Directions for this task —
Repeat the entries verbatim.

Input —
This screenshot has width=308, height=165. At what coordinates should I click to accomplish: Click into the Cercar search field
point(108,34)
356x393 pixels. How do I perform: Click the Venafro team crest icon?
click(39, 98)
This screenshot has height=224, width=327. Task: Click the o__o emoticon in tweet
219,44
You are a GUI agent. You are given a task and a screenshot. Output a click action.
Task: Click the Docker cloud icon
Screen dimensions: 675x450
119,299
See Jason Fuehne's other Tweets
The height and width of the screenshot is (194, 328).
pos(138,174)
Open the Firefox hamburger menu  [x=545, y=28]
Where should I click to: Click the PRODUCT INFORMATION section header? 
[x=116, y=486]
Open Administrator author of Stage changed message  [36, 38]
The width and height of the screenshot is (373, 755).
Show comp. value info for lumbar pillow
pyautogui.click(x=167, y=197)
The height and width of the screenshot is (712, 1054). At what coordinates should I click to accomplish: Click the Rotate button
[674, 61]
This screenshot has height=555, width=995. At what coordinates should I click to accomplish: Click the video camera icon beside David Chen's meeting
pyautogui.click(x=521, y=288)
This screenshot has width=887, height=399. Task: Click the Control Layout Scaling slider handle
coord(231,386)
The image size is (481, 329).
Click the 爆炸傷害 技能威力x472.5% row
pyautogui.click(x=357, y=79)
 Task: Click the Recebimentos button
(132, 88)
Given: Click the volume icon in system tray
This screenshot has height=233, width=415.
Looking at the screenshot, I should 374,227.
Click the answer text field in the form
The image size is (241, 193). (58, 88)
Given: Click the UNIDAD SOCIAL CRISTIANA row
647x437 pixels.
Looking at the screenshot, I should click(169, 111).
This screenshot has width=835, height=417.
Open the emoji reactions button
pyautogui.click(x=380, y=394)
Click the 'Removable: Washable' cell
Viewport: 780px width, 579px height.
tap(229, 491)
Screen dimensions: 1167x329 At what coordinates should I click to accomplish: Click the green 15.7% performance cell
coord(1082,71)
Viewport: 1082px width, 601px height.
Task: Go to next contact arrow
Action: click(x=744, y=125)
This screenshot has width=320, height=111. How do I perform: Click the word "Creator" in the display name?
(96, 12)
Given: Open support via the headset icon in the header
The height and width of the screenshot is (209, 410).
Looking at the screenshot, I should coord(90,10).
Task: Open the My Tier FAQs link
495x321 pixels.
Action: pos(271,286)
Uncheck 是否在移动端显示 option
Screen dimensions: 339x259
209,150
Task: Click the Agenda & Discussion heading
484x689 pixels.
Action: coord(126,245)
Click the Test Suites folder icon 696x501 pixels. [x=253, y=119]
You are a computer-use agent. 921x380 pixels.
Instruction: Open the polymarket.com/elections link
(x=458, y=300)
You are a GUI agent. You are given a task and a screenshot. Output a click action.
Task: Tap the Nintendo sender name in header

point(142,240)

Exercise result —
This screenshot has width=308, height=165. At what coordinates should I click to accomplish: Click into the Cercar search field
point(108,34)
356x393 pixels. How do I perform: Click the Venafro team crest icon?
click(39, 98)
This screenshot has height=224, width=327. Task: Click the o__o emoticon in tweet
219,44
You are a GUI agent. You are given a task and a screenshot. Output a click action.
Task: Click the Docker cloud icon
Screen dimensions: 675x450
119,299
See Jason Fuehne's other Tweets
The height and width of the screenshot is (194, 328).
pos(138,174)
Open the Firefox hamburger menu  [x=545, y=28]
Where should I click to: Click the PRODUCT INFORMATION section header? 
[x=116, y=486]
Open Administrator author of Stage changed message  [36, 38]
The width and height of the screenshot is (373, 755).
Show comp. value info for lumbar pillow
pyautogui.click(x=167, y=197)
The height and width of the screenshot is (712, 1054). At what coordinates should I click to accomplish: Click the Rotate button
[674, 61]
This screenshot has height=555, width=995. At what coordinates should I click to accomplish: Click the video camera icon beside David Chen's meeting
pyautogui.click(x=521, y=288)
This screenshot has width=887, height=399. Task: Click the Control Layout Scaling slider handle
coord(231,386)
The image size is (481, 329).
Click the 爆炸傷害 技能威力x472.5% row
pyautogui.click(x=357, y=79)
 Task: Click the Recebimentos button
(132, 88)
Given: Click the volume icon in system tray
This screenshot has height=233, width=415.
Looking at the screenshot, I should 374,227.
Click the answer text field in the form
The image size is (241, 193). (58, 88)
Given: Click the UNIDAD SOCIAL CRISTIANA row
647x437 pixels.
Looking at the screenshot, I should click(169, 111).
This screenshot has width=835, height=417.
Open the emoji reactions button
pyautogui.click(x=380, y=394)
Click the 'Removable: Washable' cell
Viewport: 780px width, 579px height.
tap(229, 491)
Screen dimensions: 1167x329 At what coordinates should I click to accomplish: Click the green 15.7% performance cell
coord(1082,71)
Viewport: 1082px width, 601px height.
Task: Go to next contact arrow
Action: click(x=744, y=125)
This screenshot has width=320, height=111. How do I perform: Click the word "Creator" in the display name?
(96, 12)
Given: Open support via the headset icon in the header
The height and width of the screenshot is (209, 410).
Looking at the screenshot, I should coord(90,10).
Task: Open the My Tier FAQs link
495x321 pixels.
Action: pos(271,286)
Uncheck 是否在移动端显示 option
Screen dimensions: 339x259
209,150
Task: Click the Agenda & Discussion heading
484x689 pixels.
Action: coord(126,245)
Click the Test Suites folder icon 696x501 pixels. [x=253, y=119]
You are a computer-use agent. 921x380 pixels.
Instruction: Open the polymarket.com/elections link
(x=458, y=300)
You are a GUI agent. You are given a task and a screenshot. Output a click action.
Task: Tap the Nintendo sender name in header

point(142,240)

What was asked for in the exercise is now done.